*** Opening DATASET EXCERPTS ***
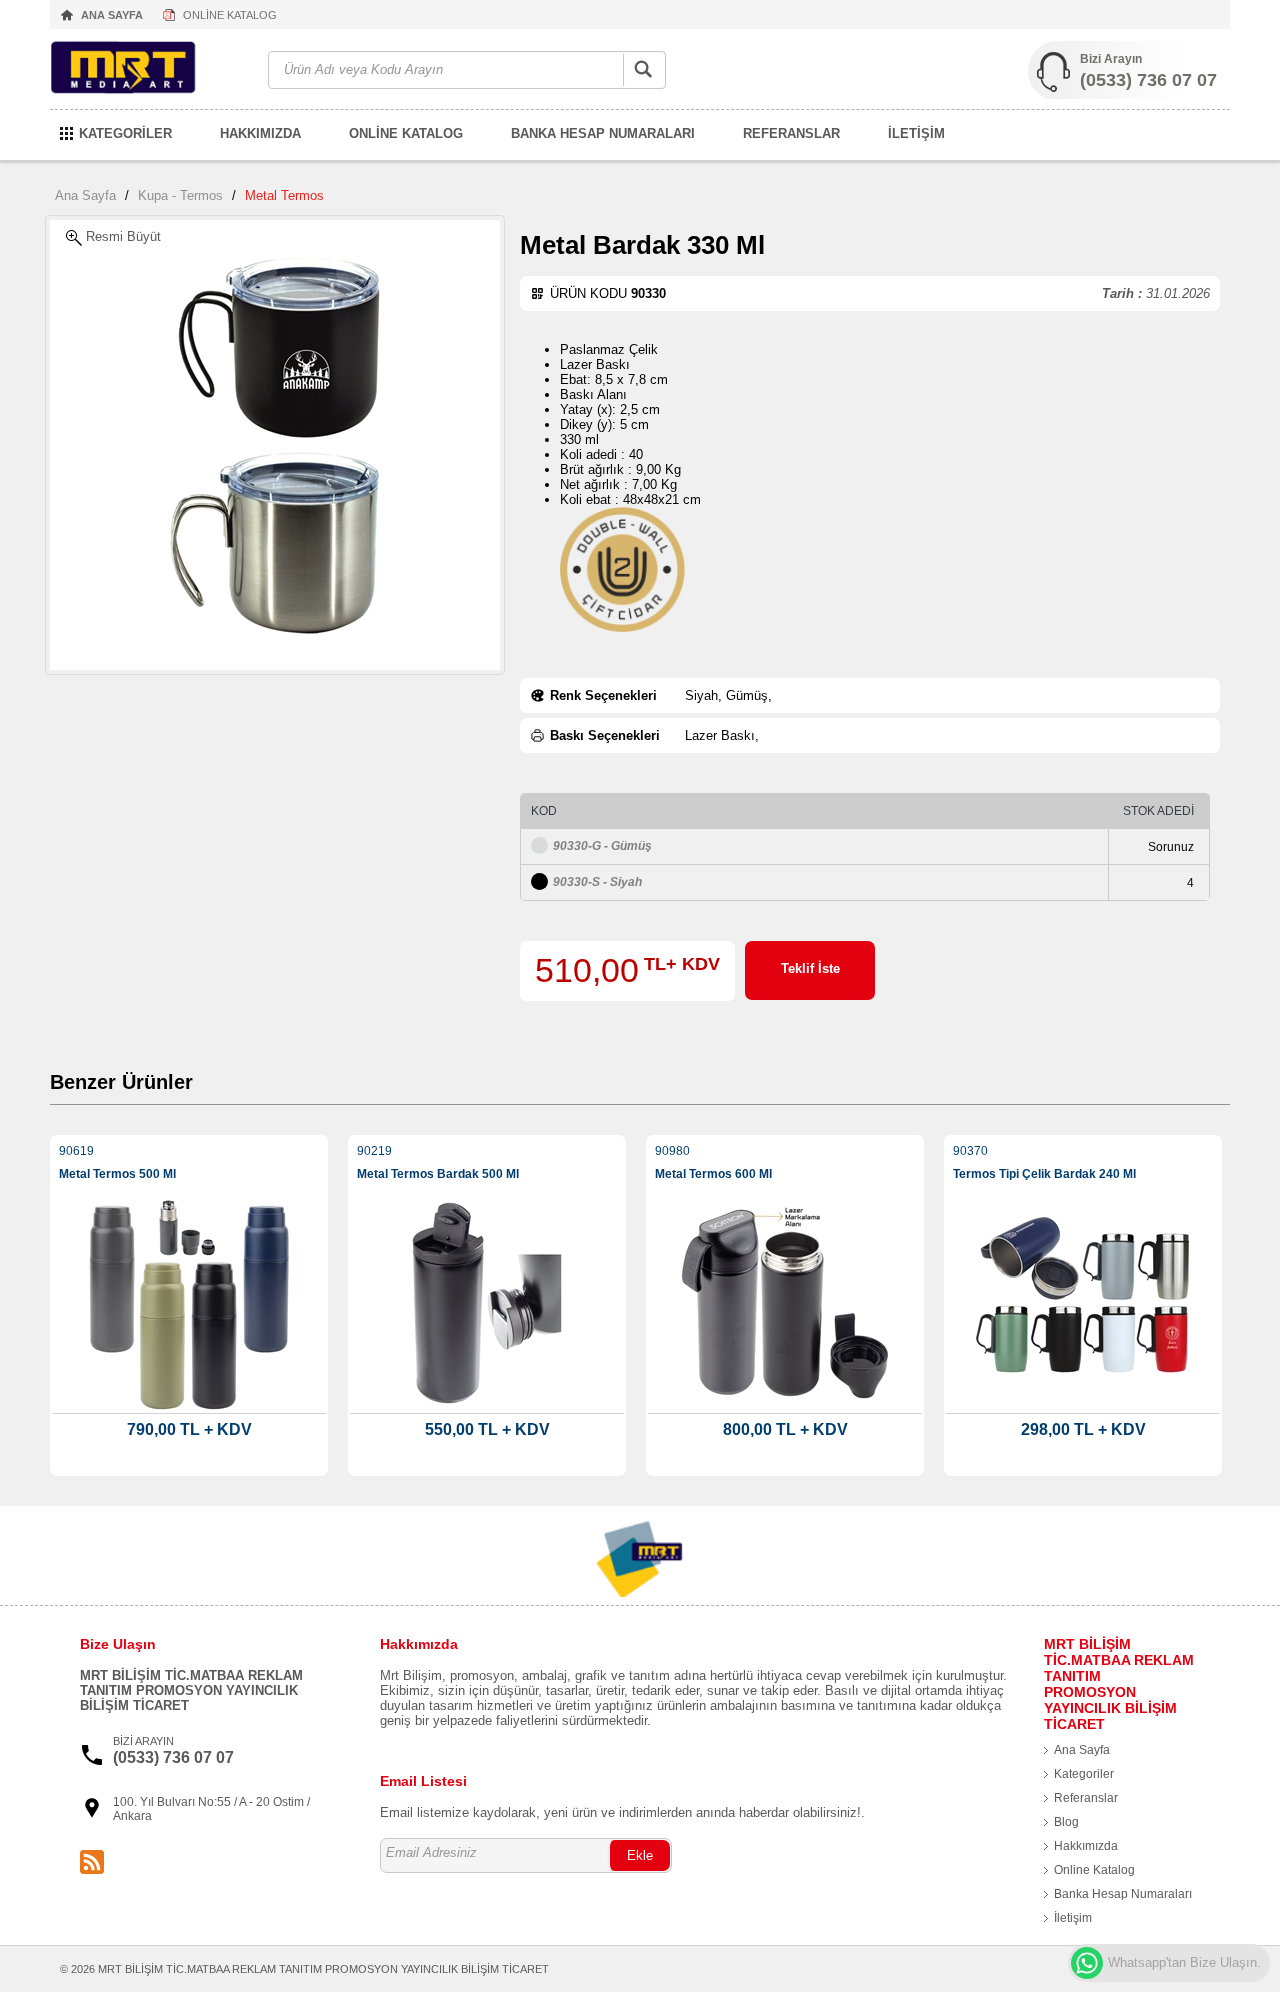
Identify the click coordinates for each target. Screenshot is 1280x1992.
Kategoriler (1084, 1774)
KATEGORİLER (125, 133)
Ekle (640, 1855)
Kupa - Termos (180, 195)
*** Closing DATASET EXCERPTS ***
Produce the full material again verbatim, with the pictures dropped.

Identify the click coordinates for each target. Screenshot is 1280x1992.
Kategoriler (1084, 1774)
KATEGORİLER (125, 133)
Ekle (640, 1855)
Kupa - Termos (180, 195)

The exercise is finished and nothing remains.